Volodymyr Zelensky is a quiet, charming, unassuming man. He’s famously an actor by profession, and played the part of the president of Ukraine on television long before he was elected to the actual job. Maybe, of course, the quiet charm and the apparent lack of assumption are part of the act: you’d need to know him a great deal better to be able to be sure about that. My guess is not, though.
Zelensky seems pretty much as he appears, and like a lot of actors he has a clear-sighted appreciation of himself and the limits of his abilities.
In the presidential palace, where the main staircase is defended by sandbagged emplacements and you can’t even take a watch with you if you’re a visitor, Zelensky’s trademark dark green T-shirt seemed to fit in perfectly.
Whichever of his top officials suggested that he should appear on television wearing that during the frightening days of February and March, when the Russians were very close and the streets of Kyiv were full of the rust-coloured steel tank-traps called “hedgehogs”, deserves a special award.
Zelensky struck precisely the right note – tough, dressed-down, practical and ready for a fight. In those days, most of Ukraine’s friends abroad were certain that the Russians would carve their way through to central Kyiv in no time. It was a sign of Zelensky’s toughness of character that he announced he was staying, whatever happened.
His ability to continue striking the right note has lasted for eight months.
A few days ago, though, he got something wrong, and seemed to be calling for a pre-emptive strike to stop Russia using its battlefield nuclear weapons – relatively small-yield bombs that would have an appalling effect locally, but would be fairly limited in the damage they did over a wider area.
Zelensky’s words weren’t well-chosen, and they handed Moscow an easy win for a few hours. When I interviewed him, he was sufficiently anxious to dampen down the criticism by making his defence in English. He meant, he said, pre-emptive sanctions which the West should impose on Russia to dissuade President Putin and his generals from opening up Europe’s first nuclear war.
“We’re not terrorists,” he said when I questioned him about this, and that opened up another question. The New York Times has suggested the US now believed that Ukrainian agents were responsible for the car bomb in Moscow last August which killed the ultra-conservative television reporter Darya Dugina, and may have been intended for her equally extreme father, who used to be close to Putin.
Zelensky insisted that his government had absolutely nothing to do with it. Of course he would.
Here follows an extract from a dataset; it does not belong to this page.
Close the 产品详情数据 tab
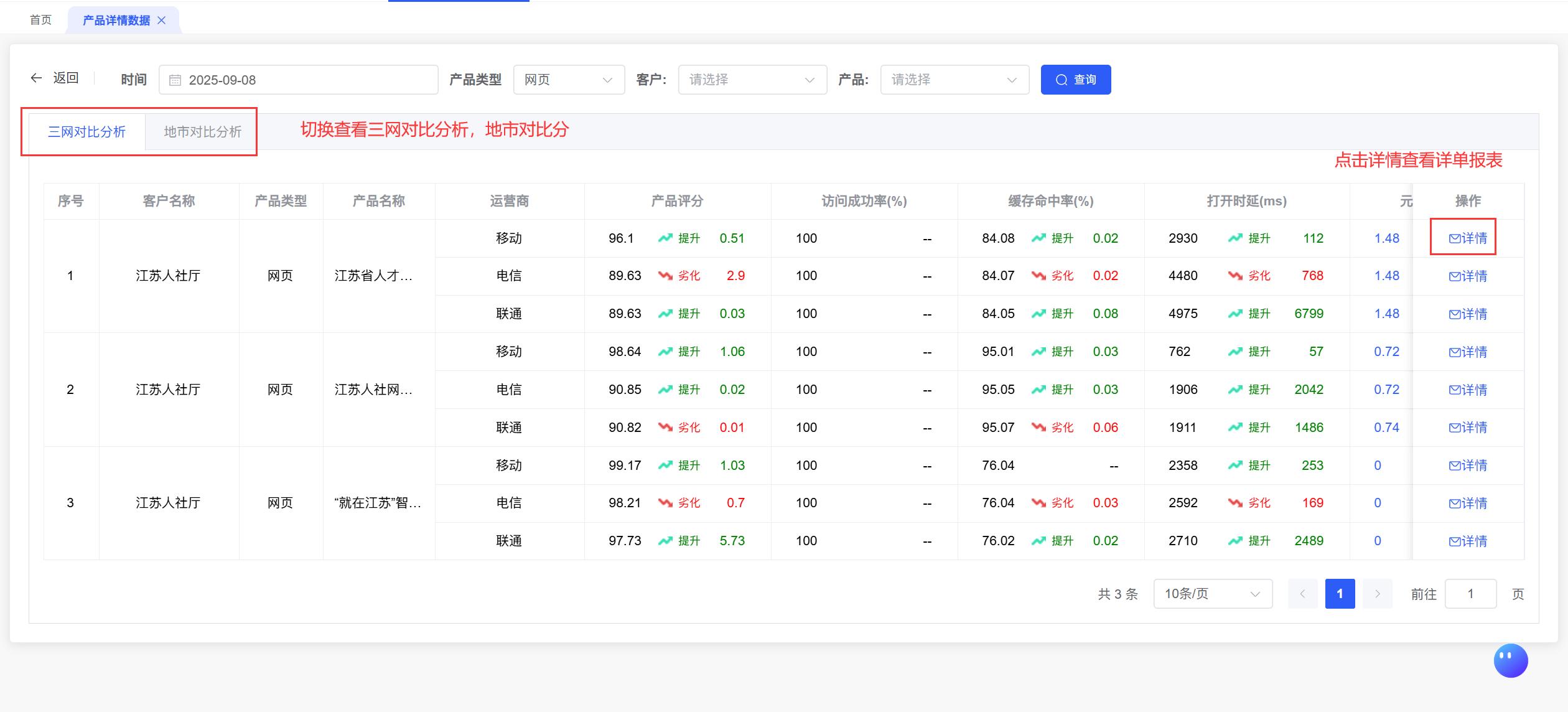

Yet there are plenty of presidents and prime ministers who would turn vicious if you asked them questions like this. Not Volodymyr Zelensky: he stays calm and surprisingly warm. He’s a great deal better at talking about emotions and the effects of the war on ordinary people than he is about detailed questions of policy, but that’s part of the reason for his enormous success, not just in Ukraine but around the world.
He must be the most popular leader on Earth at the moment, and he is winning his personal public relations duel with President Putin hands down; Putin angry and scowling and reluctant to leave the Kremlin, Zelensky making trips to newly liberated towns. He is even showing sympathy for the young Russian conscripts who are sent to fight in Ukraine, saying to me, “without weapons and body armour – just cannon-fodder”.
I wondered if his very public refusal to consider negotiating with Vladimir Putin was a signal to other Russian political leaders that if they wanted to end the war they would have to push Putin aside. After speaking to him about it, I decided not.
He doesn’t seem to have the slightest interest in Putin as a person, and has no respect whatever for him as a war-leader who micro-manages the fighting in angry calls with his generals.
Did he care if Vladimir Putin fell from power, I asked?
Zelensky blew out his cheeks and shook his head. “Not in the slightest,” he said.